When you reach the line containing "Task: Tap the" in the entries below, start writing out each line exactly, and stop after the line containing "has width=492, height=472.".

== Segment start ==

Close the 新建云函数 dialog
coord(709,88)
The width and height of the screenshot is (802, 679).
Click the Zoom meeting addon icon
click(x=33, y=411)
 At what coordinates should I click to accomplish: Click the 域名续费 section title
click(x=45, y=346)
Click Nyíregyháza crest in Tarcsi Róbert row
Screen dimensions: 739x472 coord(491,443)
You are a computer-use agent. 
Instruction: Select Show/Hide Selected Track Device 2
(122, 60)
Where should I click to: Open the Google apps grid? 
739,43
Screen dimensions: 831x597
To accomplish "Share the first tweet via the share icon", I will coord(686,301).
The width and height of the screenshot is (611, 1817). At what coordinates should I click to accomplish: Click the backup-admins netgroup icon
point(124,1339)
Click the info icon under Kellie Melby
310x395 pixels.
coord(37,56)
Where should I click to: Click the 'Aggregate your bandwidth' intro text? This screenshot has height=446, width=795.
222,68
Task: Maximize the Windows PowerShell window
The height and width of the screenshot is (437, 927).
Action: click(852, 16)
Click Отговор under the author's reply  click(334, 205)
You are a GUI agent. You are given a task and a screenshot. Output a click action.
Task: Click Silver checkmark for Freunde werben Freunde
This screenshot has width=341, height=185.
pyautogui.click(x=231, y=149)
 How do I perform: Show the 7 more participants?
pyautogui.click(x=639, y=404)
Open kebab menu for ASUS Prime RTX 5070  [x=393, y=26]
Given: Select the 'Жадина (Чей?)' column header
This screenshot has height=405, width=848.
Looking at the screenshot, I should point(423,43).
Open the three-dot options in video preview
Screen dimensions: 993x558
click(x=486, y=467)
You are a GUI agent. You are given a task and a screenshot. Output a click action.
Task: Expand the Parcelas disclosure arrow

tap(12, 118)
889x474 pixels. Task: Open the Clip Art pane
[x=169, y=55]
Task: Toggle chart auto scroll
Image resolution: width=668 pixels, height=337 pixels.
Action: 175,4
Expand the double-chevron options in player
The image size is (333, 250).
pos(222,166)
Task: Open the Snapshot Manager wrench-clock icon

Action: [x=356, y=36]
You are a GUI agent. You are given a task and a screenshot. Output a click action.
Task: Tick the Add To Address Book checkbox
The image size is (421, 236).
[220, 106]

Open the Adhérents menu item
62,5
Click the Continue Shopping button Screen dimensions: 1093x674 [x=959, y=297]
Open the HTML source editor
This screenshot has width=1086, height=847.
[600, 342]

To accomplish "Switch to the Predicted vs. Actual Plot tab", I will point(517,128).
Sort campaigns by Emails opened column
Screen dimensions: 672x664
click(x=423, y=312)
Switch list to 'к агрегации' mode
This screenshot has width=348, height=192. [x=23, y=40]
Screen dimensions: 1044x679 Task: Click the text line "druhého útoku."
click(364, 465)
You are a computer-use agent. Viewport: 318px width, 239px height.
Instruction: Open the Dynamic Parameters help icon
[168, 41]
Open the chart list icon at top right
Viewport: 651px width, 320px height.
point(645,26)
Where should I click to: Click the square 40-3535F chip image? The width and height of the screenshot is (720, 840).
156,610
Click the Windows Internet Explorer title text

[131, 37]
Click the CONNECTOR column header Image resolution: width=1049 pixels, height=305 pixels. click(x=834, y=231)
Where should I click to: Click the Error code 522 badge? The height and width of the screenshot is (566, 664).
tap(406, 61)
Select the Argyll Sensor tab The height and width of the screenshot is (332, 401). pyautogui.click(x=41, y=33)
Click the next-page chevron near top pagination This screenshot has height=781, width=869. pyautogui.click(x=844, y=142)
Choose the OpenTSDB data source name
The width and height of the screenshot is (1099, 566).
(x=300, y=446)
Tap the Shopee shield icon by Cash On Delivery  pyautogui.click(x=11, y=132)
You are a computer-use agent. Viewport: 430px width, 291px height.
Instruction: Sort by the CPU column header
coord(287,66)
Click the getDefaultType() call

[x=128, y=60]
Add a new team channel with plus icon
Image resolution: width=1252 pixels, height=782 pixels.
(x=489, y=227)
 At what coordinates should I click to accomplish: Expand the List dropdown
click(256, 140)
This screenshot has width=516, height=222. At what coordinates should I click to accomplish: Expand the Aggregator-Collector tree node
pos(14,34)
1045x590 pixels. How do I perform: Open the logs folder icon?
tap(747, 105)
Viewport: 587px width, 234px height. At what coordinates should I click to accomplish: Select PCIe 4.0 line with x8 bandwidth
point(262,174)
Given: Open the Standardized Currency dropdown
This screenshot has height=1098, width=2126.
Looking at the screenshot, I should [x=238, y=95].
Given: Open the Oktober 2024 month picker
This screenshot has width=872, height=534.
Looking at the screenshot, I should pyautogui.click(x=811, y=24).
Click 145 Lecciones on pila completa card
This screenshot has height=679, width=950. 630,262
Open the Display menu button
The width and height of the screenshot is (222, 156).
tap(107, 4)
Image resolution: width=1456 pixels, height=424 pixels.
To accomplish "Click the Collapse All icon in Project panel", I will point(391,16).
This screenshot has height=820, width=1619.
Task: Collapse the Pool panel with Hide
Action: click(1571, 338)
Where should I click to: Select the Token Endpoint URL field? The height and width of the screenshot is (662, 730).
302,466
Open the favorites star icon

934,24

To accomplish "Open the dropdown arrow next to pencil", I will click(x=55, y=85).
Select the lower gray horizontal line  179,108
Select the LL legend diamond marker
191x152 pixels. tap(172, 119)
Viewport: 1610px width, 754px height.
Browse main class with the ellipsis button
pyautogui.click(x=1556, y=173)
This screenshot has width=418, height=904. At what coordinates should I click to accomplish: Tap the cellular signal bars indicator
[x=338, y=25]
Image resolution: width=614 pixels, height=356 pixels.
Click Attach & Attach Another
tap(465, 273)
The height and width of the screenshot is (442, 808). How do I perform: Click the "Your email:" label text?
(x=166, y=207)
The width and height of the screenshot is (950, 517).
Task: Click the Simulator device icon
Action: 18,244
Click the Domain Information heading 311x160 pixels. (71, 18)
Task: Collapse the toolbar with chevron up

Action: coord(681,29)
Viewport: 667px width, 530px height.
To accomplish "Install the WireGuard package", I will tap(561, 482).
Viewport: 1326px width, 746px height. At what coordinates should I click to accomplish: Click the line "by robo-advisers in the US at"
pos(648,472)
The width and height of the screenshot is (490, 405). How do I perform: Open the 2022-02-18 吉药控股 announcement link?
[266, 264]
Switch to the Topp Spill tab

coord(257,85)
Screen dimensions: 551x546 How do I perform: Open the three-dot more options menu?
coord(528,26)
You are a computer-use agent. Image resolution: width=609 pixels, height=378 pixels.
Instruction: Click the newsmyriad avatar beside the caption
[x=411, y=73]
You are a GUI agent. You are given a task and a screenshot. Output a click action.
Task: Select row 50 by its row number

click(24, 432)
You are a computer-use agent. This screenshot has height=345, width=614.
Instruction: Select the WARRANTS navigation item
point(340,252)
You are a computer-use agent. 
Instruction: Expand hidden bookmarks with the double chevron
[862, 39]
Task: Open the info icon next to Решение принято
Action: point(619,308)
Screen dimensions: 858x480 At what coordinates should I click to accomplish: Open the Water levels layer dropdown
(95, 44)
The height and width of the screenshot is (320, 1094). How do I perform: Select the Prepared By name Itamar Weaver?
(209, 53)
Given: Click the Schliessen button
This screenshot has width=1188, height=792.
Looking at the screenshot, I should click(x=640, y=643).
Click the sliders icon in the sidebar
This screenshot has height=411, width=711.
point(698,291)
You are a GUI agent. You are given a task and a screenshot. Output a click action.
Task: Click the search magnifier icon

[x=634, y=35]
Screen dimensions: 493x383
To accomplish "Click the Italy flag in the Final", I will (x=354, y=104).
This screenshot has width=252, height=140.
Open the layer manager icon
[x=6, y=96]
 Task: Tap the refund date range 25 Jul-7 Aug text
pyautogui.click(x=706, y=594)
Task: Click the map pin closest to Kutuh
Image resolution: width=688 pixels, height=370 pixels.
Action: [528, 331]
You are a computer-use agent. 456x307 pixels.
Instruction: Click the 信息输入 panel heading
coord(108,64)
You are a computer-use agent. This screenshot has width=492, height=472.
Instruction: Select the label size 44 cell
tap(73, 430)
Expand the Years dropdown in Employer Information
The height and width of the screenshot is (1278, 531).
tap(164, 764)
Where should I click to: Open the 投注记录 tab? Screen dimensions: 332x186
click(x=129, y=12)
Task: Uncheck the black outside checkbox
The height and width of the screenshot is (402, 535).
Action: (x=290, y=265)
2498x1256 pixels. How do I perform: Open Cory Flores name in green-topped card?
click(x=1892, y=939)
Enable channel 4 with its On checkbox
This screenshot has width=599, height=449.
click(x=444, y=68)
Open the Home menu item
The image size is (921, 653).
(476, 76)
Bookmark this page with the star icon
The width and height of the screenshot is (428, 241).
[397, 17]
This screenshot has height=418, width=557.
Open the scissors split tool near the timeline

== Segment end ==

TASK RESULT →
 Task: Tap the refund date range 25 Jul-7 Aug text
pyautogui.click(x=706, y=594)
Task: Click the map pin closest to Kutuh
Image resolution: width=688 pixels, height=370 pixels.
Action: [528, 331]
You are a computer-use agent. 456x307 pixels.
Instruction: Click the 信息输入 panel heading
coord(108,64)
You are a computer-use agent. This screenshot has width=492, height=472.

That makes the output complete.